Jeremiah 31.10, 11-12ab, 13 Resp. 10d
The first reading was written before the exile had really begun, but Jeremiah is already prophesying about the glorious return, not of the whole nation, but of the remnant. This remnant of Israel was a people who had been purified by suffering and whose faith was deeply informed by Scripture and obedience to God. This does not mean that they were perfect. Jesus often complains about the Pharisees, but the Jews, when they went wrong, did so in the direction of hypocritical obedience.
So it should not surprise us when Jesus says that he has been sent only to the lost sheep of the house of Israel. He is saying that he was sent only to those who were ready. The Jews might kill him for claiming to be God, but the other cultures would have just been confused. They would have called him a magician.

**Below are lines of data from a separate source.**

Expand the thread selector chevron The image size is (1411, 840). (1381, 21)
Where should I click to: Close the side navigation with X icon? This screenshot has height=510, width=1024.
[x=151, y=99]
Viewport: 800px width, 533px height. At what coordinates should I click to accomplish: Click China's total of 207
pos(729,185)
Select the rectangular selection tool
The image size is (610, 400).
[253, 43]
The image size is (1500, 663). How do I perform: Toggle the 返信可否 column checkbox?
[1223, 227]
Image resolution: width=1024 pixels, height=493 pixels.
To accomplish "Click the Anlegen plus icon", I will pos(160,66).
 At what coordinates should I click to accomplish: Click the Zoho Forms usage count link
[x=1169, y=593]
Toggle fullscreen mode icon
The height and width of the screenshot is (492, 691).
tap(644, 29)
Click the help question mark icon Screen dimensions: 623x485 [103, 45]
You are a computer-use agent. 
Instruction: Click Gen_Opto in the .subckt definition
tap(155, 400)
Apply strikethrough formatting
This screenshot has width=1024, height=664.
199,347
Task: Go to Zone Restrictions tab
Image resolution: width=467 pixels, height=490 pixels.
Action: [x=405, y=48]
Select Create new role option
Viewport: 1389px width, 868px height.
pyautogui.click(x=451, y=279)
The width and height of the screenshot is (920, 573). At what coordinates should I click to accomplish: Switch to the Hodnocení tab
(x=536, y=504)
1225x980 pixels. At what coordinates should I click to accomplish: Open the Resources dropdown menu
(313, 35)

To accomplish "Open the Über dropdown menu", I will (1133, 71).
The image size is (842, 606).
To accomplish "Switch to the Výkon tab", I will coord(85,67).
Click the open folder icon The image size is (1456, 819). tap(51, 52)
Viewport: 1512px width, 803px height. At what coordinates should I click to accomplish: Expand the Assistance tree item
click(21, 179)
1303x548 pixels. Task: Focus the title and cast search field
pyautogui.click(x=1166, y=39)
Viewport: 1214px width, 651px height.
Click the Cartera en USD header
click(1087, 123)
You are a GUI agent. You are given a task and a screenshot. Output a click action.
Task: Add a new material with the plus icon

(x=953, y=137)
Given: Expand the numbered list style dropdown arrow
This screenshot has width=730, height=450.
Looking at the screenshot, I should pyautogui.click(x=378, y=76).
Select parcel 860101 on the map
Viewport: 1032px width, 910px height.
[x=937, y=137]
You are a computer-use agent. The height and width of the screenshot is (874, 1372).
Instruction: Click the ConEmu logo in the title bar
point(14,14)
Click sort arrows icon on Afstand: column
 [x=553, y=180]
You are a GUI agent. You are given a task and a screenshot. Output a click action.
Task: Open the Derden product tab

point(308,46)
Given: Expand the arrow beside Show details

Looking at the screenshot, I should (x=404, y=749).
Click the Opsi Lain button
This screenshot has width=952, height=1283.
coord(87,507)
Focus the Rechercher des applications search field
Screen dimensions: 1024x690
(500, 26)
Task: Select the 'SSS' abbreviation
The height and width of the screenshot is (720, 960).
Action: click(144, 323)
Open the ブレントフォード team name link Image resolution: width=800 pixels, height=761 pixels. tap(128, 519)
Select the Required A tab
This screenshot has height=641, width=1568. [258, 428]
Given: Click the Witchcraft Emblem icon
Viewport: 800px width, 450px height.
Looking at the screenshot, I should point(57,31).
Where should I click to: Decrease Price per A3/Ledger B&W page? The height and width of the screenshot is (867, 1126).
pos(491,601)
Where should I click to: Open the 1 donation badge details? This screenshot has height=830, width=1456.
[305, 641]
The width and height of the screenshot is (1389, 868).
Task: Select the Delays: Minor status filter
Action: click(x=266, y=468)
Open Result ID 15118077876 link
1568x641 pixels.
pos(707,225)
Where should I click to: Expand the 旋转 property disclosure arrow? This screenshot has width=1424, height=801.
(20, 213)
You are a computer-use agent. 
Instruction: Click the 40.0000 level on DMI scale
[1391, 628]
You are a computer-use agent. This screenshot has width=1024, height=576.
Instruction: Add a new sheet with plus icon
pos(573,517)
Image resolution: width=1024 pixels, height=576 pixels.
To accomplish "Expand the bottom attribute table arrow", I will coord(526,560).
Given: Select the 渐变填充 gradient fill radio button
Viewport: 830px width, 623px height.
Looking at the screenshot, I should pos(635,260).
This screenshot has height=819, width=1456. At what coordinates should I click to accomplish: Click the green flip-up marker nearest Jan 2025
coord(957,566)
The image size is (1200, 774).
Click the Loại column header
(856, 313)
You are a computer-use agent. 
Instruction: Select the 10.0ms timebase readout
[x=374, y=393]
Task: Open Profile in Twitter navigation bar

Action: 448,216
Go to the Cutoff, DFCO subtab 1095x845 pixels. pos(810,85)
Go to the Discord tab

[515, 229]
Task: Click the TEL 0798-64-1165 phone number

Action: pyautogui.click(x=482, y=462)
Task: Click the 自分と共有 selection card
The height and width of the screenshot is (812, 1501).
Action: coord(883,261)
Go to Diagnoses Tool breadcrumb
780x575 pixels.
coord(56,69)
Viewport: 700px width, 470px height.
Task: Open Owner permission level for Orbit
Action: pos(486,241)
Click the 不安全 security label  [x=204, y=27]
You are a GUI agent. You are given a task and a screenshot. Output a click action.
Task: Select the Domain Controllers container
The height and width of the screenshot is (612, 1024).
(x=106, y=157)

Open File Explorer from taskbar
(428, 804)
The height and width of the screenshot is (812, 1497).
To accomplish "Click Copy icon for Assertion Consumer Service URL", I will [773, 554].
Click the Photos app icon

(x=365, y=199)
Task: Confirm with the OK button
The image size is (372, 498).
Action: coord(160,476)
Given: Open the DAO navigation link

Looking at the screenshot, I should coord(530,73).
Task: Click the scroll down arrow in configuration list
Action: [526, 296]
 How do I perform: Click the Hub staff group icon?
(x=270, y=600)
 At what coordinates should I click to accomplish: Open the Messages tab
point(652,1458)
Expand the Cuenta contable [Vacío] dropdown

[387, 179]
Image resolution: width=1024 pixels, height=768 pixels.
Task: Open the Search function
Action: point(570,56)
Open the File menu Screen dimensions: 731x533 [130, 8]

They would have thought that he was one of their many gods walking on earth. Other cities might have bowed down in worship, indeed Jesus says they would have, but they would not have understood what they were doing. No other culture had been prepared in the way that the Jews had been.
So the woman asks for her daughter to be freed from the demon, and Jesus ignores her. He did not come to earth to do magic tricks. His miracles are always signs of his identity. Why would you make a sign for someone who cannot read it? The miracles of Jesus only convince some of the Jews, but even a simple Jew like Simon the fisherman had enough cultural heritage to recognize the Savior of the World just from a big catch of fish. The woman has not had the same preparation, so she cannot be expected to understand the signs.
Then she says, “Please Lord, for even the dogs eat the scraps.” It is usually assumed that she means that one little miracle could be considered a scrap, and perhaps she did, but she may also have meant that she has lived near the Jews long enough to pick up a few scraps of their faith. Certainly, at least, enough to know who Jesus is. She is not just a desperate mother who is reaching out to every possible solution for her daughter’s affliction; she is a mother who knows that this man is her only hope, and she is unwilling to accepts no for an answer when she believes that he can do it.